His speech is truly, and deliberately, shocking. He firehoses at the audience a stream of data that amounts to horrendous financial corruption in several layers of the US government, a gold-plated gravy-train. If I were an American I’d go straight out to buy his book to learn more, but …
There is something that bothers me about Andrzejewski’s delivery, particularly during the early part of the speech, and it’s quite difficult to explain. He delivers hard and fast, but then he gives the impression of being one who drives himself hard and fast. He is obviously highly intelligent, and the facts, figures and sundry data pour out of him in a torrent. So far – you may think – so good.
Except the audience isn’t quite responding in the way it is evidently intended to. There are punchlines in abundance, some humorous most not but all of them worthy of serious note, yet his pause for reaction is each time a disappointment. My rule for trainees is never to pause on a punchline until and unless the audience forces a pause on you. He would do well to observe that rule.
Also there are ‘seizure points’, moments of brief silence when there shouldn’t be. These are not pauses for dramatic effect: they are random, sometimes mid-sentence. If he were reading a script (which he isn’t) they would be times when he lost his place. That is how they sound.
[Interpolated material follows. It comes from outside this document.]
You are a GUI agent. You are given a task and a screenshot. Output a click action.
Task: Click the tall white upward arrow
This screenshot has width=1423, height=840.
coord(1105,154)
Briefly I wondered whether he had learnt this entire speech as a script, and those seizure points were momentary lapses of memory, but various signs caused me to abandon that theory.
I now have another theory, on which I could easily be way off the mark, but I’ll float it anyway.
Having written his book, and I’m prepared to bet that it is even punchier than this speech, he decided to go out and speak the same messages. The way to do that, he reasoned, was simply to broadcast his written material orally. To adjust for the different medium he would inject the speaking with bags of personality and vocal modulation. He would strive to avoid things that most public speaking coaches (though not this one) criticise, like “um” and “er” – and thereby all that would surely work.
It’s a logical assumption, and I don’t blame him if he made it, but a relationship with an audience is more nuanced and takes subtler building.
I suspect that he gets plenty of invitations to speak because his message is dynamite, so he could find his public voice and its optimum style by trial and error. That can be a painful apprenticeship, but he doesn’t strike me as a quitter. By the end of this speech his audience relationship had improved markedly, but it still wasn’t ideal.
At any rate I wish him well because people need to hear him.